The research further indicated that the model had a positive predictive value of 88 percent with a median lead-time warning of 21.6 hours prior to stage 1 HA-AKI.

The researchers concluded that the Epic Risk of HA-AKI tool was moderately successful, but underscored significant limitations.

They noted that the tool was more reliable when evaluating lower-risk patients, confidently identifying low-risk individuals who would not develop HA-AKI. However, the model struggled somewhat with predicting when higher-risk individuals might develop the condition.

Further, the research team found that the tool’s performance varied depending on HA-AKI stage, with predictions for stage 1 disease being more accurate than those for later stages.

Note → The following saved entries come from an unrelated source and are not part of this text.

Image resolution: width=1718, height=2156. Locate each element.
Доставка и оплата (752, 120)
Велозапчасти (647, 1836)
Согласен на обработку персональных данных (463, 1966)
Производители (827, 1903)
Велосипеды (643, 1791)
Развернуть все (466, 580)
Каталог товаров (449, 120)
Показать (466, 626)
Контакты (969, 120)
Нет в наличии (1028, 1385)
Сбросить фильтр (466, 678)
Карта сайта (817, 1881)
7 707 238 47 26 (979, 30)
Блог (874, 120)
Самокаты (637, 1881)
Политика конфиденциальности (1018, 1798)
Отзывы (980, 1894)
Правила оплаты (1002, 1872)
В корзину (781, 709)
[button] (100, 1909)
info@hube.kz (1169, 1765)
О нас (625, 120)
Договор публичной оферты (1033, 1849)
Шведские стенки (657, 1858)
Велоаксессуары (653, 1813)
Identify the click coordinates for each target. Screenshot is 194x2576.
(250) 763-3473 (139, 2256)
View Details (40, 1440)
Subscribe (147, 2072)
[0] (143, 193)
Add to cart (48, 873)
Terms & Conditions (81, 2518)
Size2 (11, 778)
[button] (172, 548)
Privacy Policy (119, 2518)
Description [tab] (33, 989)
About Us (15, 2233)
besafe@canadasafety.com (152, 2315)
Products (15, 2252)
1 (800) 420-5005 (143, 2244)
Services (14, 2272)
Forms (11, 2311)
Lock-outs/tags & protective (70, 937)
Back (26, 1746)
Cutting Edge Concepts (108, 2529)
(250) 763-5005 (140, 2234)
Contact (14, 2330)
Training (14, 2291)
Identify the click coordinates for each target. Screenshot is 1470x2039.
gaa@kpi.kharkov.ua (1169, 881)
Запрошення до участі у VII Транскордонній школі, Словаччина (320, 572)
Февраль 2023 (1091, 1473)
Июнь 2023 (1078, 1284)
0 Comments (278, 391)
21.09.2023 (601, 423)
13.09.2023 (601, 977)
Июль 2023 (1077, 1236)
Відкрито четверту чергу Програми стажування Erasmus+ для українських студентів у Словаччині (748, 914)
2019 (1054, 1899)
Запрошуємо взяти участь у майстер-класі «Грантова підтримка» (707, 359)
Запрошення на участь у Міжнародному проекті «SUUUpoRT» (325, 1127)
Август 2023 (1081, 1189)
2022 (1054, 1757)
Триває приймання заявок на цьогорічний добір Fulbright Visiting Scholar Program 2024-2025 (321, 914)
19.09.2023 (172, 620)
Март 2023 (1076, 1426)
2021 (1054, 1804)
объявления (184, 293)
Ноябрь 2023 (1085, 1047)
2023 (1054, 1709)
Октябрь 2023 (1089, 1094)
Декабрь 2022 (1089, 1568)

The findings also suggest a lower performance of the Epic Risk of HA-AKI model than detailed in the company’s internal validation, in which the tool had a prediction-level AUROC of 0.85 and an encounter-level AUROC of 0.81.

The researchers cautioned that deployment of the model may result in high false-positive rates.

“We found that the Epic predictive model was better at ruling out low-risk patients than identifying high-risk patients,” said lead study author Sayon Dutta, MD, MPH, of Mass General Brigham Digital’s Clinical Informatics team, and an emergency medicine physician at Massachusetts General Hospital, in a news release. “Identifying HA-AKI risk with predictive models could help support clinical decisions such as by warning providers against ordering nephrotoxic medications, but further study is needed before clinical implementation.”

As predictive analytics has become more prominent in healthcare, increased scrutiny of model performance has shed light on the need for clinical validation prior to deployment.

Last week, a research team from the University of Michigan highlighted potential pitfalls of the Epic Sepsis Model (ESM).

Past studies assessing the ESM have indicated that the tool may perform less accurately than expected and lack the timeliness needed to effectively support clinical decision-making.

The University of Michigan team asserted that clinicians often recognize and treat sepsis before a patient meets clinical criteria for the condition, raising questions about the clinical benefits of existing prediction models.

The ESM was evaluated based on its predictive performance throughout patients’ hospitalization and treatment. The analysis revealed that the tool’s accuracy was significantly impacted by whether its predictions were restricted to data collected before a patient met sepsis criteria, indicating that the ESM may unintentionally use clinicians’ suspicions of sepsis to guide its predictions.